Zhade, the exiled bastard prince of Eerensed, has other plans. Four years ago, the sleeping Goddess’s glass coffin disappeared from the palace, and Zhade devoted himself to finding it. Now he’s hoping the Goddess will be the key to taking his rightful place on the throne—if he can get her to play her part, that is. Because if his people realize she doesn’t actually have the power to save their dying planet, they’ll kill her.
With a vicious monarch on the throne and a city tearing apart at the seams, Zhade and Andra might never be able to unlock the mystery of her fate, let alone find a way to unseat the king, especially since Zhade hasn’t exactly been forthcoming with Andra. And a thousand years from home, is there any way of knowing that Earth is better than the planet she’s woken to?
I’m starting to write this review on the very same day that I finished this book, and holy shit. My mind is everywhere. I feel exceptionally (exceptionalish?) late to this book, since it came out last summer, and was apart of my July 2020 Owlcrate, but I’ve been slowly working my way through my backlog. When I saw a post on Bookstagram about it, and realized it sounded a bit like Across the Universe by Beth Revis—one of my favorite series of all time—it immediately jumped to the next spot on my reading list.
Let’s talk about the not-so-great part first. When Andra awakes, she finds a barren world, and a boy. That boy speaks English but the words are shortened and changed (for example, any of our words that end in -ly now end with -ish, and “marah” roughly translates to “Am I right?” and “evens” is “okay,” etc). It’s fairly simple to figure out, but it was painstaking in the beginning. I often read before bed and my eyes were crossing in the first 60-70 pages from trying to figure out the words. Thankfully, I found myself eventually able to do it without much thought. Side note, I love the lighthearted insult, “You spoon.” That’s a great one, lol. Once I was past the initial difficulty, I began to really appreciate the effort that it must’ve taken to create the language.
When Andra awakens, she finds herself on a dying world. Much of the book takes place under the bio’dome known as Eerensed, a city that is the last oasis left on the new planet. I can’t say too much about the setting without spoiling a good portion of the book, but I can say that the author did an amazing job of creating not only the barren world surrounding Eerensed but the city itself is no place I’d like to live. It’s crowded, claustrophobic, and unsafe. There’s multiple underground organizations bent on ridding the world of Andra and any other goddesses. And as we find out in the beginning, they already have gotten rid of others like her.
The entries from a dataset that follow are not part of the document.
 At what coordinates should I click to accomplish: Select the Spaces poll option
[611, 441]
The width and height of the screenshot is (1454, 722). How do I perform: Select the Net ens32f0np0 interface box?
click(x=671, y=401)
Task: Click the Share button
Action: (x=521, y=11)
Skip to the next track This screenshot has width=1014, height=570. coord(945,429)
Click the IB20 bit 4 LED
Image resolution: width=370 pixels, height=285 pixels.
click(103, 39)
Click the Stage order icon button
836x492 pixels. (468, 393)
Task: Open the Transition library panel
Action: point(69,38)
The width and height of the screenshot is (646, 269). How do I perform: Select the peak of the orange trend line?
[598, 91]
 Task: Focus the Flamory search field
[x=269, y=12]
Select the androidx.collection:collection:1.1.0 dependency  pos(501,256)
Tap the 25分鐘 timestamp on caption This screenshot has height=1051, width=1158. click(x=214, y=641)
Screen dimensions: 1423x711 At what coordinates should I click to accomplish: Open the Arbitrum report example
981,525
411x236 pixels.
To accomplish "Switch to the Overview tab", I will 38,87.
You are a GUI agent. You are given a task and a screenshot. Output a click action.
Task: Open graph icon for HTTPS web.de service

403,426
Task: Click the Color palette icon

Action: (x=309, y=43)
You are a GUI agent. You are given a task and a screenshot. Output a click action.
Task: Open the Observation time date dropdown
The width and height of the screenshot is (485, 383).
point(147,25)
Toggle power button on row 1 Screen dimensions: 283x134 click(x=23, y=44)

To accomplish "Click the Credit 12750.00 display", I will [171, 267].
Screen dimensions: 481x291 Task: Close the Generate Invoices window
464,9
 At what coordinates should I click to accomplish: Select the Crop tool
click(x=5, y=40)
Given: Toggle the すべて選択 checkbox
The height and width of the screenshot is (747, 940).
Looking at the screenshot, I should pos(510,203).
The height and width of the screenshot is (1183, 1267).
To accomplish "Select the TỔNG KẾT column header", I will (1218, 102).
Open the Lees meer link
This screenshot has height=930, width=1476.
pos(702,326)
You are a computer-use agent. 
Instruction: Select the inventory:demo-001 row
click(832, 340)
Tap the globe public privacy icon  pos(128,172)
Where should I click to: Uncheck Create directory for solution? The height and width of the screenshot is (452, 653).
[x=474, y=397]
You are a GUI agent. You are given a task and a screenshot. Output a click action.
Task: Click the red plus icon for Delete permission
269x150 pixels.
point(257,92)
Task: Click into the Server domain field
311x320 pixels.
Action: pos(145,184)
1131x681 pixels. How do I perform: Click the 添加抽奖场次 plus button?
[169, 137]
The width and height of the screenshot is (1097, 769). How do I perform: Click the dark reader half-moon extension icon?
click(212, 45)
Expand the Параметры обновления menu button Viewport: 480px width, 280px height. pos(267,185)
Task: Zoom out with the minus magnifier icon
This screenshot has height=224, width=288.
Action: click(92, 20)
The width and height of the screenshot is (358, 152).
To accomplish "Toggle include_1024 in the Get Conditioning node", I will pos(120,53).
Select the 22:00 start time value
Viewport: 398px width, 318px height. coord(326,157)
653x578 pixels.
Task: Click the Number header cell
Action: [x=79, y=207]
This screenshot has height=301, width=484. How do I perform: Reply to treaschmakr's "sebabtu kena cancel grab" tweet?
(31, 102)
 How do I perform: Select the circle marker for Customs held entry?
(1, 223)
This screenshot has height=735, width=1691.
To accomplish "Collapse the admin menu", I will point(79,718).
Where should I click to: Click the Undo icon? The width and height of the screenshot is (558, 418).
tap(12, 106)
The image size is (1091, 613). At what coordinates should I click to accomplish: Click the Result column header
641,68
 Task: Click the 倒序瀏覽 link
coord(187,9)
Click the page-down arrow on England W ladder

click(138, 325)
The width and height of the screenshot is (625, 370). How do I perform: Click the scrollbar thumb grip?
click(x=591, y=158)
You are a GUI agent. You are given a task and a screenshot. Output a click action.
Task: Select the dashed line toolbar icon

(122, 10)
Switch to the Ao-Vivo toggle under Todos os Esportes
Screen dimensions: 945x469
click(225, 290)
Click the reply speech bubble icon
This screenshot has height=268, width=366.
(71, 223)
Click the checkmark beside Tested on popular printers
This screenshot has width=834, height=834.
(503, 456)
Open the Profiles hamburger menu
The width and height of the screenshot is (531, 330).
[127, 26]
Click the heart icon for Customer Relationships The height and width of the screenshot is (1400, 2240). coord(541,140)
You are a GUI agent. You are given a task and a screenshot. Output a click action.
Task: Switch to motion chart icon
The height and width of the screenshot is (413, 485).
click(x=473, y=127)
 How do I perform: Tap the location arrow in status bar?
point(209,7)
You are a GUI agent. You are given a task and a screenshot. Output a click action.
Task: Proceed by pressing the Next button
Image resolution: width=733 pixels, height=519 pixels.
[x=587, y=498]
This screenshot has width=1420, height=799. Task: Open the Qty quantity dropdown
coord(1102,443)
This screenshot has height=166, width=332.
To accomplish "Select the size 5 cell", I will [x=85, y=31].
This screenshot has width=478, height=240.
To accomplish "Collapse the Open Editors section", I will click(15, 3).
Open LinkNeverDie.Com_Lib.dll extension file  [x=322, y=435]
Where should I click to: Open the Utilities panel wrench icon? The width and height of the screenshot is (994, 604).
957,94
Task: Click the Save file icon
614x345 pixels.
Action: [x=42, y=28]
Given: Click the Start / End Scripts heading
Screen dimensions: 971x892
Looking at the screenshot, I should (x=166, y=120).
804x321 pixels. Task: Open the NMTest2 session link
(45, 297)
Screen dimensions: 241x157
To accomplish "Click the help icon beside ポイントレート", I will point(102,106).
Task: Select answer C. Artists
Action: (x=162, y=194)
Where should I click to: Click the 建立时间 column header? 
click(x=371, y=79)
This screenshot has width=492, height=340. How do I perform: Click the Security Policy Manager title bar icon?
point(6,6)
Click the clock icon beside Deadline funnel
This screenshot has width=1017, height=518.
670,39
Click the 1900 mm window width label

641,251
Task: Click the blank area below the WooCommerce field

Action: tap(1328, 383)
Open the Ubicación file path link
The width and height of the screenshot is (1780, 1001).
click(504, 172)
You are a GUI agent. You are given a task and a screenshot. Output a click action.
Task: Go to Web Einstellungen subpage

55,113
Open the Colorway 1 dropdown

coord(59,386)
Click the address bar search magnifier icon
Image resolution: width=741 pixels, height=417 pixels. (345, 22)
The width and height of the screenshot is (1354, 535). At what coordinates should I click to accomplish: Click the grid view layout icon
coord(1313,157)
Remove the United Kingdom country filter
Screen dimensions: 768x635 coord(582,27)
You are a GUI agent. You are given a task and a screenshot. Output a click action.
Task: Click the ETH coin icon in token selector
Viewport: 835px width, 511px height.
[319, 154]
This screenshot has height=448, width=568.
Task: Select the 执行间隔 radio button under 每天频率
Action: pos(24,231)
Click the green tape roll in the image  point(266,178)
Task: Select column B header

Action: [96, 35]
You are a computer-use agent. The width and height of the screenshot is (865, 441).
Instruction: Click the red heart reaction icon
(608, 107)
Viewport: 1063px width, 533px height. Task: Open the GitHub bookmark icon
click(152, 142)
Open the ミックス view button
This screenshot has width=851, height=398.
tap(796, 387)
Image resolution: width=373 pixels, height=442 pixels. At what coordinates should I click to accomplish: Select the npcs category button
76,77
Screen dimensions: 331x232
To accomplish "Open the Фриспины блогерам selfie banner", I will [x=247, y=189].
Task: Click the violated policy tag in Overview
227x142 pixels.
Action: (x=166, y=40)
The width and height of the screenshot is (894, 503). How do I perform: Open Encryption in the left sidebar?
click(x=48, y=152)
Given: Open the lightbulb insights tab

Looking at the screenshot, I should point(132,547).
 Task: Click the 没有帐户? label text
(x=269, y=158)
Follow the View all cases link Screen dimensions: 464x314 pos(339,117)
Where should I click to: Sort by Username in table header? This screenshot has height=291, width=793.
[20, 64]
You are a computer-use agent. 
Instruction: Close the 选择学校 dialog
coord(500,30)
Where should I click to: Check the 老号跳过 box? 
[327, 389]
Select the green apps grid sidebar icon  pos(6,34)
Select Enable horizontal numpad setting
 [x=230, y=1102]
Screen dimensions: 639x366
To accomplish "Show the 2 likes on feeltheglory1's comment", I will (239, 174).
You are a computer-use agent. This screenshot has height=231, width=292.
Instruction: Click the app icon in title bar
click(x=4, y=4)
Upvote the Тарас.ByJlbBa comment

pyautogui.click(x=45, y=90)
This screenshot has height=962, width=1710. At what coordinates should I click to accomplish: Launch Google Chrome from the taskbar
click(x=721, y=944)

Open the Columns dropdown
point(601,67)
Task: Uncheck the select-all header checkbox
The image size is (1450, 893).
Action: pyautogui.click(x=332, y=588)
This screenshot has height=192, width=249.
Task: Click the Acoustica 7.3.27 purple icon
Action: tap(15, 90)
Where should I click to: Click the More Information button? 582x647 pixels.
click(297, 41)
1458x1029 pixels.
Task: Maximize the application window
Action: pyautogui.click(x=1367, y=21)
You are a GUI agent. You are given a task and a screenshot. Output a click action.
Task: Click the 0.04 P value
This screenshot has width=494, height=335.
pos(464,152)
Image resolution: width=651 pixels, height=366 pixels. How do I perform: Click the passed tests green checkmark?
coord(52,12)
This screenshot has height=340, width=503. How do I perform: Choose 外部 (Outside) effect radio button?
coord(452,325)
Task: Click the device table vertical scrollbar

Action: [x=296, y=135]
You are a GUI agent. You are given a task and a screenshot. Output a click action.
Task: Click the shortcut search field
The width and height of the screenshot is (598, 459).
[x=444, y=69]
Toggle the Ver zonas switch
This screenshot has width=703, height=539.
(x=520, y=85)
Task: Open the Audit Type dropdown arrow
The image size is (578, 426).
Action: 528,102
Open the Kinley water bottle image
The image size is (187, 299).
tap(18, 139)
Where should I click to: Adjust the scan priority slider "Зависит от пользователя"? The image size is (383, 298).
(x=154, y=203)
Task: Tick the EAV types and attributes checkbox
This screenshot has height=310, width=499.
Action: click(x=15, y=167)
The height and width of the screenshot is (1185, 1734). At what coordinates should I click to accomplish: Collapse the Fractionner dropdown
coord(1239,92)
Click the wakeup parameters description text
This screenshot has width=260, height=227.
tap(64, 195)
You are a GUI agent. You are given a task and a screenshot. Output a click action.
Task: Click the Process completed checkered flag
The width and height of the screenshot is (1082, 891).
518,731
There’s multiple twists in this book that, quite frankly, I never saw coming. Obviously, to keep it spoiler-free, I can’t mention them, however it was these twists that really kept me reading. The plot is interesting on its own, don’t get me wrong. I just love a good twist and this book has at least three of them.
The next book, which is the conclusion (sad face), titled Devil in the Device comes out in August and you can’t bet your booty I’m picking it up. I’m actually quite sad that it won’t be out for another two and a half months because I just need to know what happens now. I highly recommend this book whether or not you’re a sci-fi fan but especially if you’re a fan of futuristic settings, space travel, and tech in books. It’s easily one of my favorite reads so far of 2021.